Rustic Italian Brunch at it's best...
La cucina piccola fal la casa grande. -Italian proverb
Translation: A small kitchen makes the house big.
Rustic Italian Cooking has a true comfort that comes from taking simple ingredients, scraps, leftovers...and turning them into something grand that warms your belly & your soul from the moment you yearn to mutter the well known sound of, "Mmmmm." This plate pictured here in particular showcases a brunch selection I would place in the category ->> Favorite Dishes.

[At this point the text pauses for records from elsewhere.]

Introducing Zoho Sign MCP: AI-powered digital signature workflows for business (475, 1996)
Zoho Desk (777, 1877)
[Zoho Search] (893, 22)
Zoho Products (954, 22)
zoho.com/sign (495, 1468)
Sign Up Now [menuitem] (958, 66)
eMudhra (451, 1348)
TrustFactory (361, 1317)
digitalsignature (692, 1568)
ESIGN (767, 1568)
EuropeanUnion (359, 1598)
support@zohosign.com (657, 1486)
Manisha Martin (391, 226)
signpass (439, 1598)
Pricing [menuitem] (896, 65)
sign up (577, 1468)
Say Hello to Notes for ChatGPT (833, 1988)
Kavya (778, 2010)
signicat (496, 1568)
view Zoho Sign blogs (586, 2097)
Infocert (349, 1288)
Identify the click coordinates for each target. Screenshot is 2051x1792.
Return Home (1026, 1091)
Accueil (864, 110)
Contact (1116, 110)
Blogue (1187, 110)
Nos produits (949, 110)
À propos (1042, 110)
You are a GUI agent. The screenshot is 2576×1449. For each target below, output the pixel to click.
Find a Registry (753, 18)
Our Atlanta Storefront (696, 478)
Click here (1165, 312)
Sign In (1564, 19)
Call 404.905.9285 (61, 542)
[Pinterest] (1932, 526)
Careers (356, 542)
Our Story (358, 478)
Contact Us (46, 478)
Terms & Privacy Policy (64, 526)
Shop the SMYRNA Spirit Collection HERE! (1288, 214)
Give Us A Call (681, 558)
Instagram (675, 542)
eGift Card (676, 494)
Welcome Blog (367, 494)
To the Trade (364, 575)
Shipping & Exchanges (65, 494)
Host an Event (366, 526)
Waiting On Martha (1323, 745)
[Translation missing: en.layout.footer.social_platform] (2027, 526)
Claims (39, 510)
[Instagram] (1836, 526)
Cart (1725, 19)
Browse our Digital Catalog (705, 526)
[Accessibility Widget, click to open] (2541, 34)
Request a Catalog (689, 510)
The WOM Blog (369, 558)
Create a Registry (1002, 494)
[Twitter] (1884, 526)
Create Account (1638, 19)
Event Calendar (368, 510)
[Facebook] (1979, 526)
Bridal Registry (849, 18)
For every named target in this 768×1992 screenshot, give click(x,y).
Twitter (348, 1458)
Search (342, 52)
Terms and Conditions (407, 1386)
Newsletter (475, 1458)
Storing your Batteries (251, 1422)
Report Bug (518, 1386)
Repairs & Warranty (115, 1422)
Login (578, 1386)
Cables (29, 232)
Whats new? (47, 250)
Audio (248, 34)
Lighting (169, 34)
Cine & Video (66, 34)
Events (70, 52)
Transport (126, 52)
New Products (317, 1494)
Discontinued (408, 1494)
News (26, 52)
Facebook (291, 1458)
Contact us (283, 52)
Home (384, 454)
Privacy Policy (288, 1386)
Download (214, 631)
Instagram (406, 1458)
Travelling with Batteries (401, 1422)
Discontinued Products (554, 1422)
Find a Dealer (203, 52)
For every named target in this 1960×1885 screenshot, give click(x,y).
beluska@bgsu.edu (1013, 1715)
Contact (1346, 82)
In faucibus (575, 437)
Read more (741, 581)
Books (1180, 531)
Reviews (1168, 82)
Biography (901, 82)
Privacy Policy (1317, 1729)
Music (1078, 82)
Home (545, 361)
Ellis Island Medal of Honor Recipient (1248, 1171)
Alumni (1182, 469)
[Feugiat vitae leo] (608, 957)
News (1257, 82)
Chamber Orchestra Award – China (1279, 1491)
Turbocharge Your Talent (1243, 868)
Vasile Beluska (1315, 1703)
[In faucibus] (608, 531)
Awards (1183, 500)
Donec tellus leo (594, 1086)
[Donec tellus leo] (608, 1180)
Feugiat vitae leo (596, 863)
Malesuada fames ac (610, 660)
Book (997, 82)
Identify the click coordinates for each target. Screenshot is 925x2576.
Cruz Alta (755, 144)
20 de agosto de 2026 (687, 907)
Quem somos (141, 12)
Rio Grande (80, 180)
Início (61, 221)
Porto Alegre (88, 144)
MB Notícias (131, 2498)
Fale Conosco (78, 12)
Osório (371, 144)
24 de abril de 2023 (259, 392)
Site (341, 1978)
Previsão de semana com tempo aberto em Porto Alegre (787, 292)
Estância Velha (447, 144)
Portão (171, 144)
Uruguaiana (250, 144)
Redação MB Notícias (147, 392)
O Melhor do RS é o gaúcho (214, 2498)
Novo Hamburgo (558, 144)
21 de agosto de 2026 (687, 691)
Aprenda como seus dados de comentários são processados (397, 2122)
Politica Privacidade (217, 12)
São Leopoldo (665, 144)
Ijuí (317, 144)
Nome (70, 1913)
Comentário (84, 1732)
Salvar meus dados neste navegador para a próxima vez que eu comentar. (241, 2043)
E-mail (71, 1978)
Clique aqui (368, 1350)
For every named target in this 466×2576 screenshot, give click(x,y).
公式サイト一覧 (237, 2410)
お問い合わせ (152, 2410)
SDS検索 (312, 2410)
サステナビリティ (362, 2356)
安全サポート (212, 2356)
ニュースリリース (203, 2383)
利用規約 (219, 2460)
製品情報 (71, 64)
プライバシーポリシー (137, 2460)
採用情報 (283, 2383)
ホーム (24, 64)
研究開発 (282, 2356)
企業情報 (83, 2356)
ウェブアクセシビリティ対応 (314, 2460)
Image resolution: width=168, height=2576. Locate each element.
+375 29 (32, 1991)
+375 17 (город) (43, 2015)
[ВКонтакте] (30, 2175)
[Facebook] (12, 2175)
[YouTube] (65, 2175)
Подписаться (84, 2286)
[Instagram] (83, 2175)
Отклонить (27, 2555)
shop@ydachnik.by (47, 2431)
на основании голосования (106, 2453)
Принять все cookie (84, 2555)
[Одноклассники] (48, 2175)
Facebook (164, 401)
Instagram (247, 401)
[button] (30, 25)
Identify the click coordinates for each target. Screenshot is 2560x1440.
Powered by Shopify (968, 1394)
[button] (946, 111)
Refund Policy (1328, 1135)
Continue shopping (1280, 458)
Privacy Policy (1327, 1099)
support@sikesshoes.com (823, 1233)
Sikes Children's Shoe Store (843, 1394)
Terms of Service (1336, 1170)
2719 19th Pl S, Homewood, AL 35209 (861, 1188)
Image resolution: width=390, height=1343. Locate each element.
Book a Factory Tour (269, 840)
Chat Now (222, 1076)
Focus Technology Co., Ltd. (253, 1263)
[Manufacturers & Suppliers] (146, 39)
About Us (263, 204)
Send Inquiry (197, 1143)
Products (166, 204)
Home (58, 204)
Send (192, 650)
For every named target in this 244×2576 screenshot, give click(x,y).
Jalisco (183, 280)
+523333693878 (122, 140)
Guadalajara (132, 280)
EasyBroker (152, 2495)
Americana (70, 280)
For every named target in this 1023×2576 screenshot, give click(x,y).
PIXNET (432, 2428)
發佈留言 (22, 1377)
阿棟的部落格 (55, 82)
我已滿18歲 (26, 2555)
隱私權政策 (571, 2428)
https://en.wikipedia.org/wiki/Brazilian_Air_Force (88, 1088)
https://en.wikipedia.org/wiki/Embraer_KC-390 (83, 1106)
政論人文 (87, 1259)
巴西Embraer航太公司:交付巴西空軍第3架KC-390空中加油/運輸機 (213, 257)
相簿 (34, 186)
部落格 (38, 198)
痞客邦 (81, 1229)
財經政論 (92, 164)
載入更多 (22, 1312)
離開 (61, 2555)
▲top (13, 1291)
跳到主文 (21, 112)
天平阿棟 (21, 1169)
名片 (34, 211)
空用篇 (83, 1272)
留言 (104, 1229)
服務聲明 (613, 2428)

I make this in many combinations, but the basic flavors always stay the same: Basted Eggs, Crispy Potato of some sort, Spicy Tomato Sauce, Leafy Green or Vegetable, delicious cheese...I think I've covered all the bases. I finally decided to take it down & share the recipe, although it's fairly simple & adjustable in many ways. Leftover Mashed Potatoes make for an amazing addition to this decadent & delightful brunch idea that will certainly put a smile on your face.
Eggs, Crispy Potato Cake, Spicy Tomato Sauce & Wilted Spinach
1/2 Stick Unsalted Butter
2 Cups leftover Mashed Potatoes
1/4 C Flour
1 Cup Marinara Sauce
2 Cups Baby Spinach
Salt & Pepper
Start by preparing your potato cakes. Crack & beat 1 egg and mix into your mashed potatoes. Add salt & pepper to taste, chopped scallions, and lightly fold in flour in until just combined. Form cakes, should make 4 or more depending on how large you make them. Coat each cake lightly with panko breadcrumbs. On a large griddle or in a non stick pan, melt 2 Tbs butter & a bit of olive oil on Med High heat and cook potato caked until crispy and cooked through, about 4-5 minutes on each side. Use a paper towel to drain excess oil when they're done, sprinkle with parmigiana cheese and keep in a warm toaster oven while you finish the dish.
Heat up your marinara sauce & add a few chili flakes to make it spicy if you like. In the same large pan melt the rest of your butter on Medium Heat, crack your eggs, season with salt & pepper. Just slowly baste your eggs, covering in between bastes so the white steams & cooks through, but the yolk stays runny. I throw my spinach right in the same pan with the eggs to wilt & warm through.
Serve all together, top with grated parmigiana, and then slide your fork right through that yolk, you deserve it. Ciao for now...I think I need a second egg.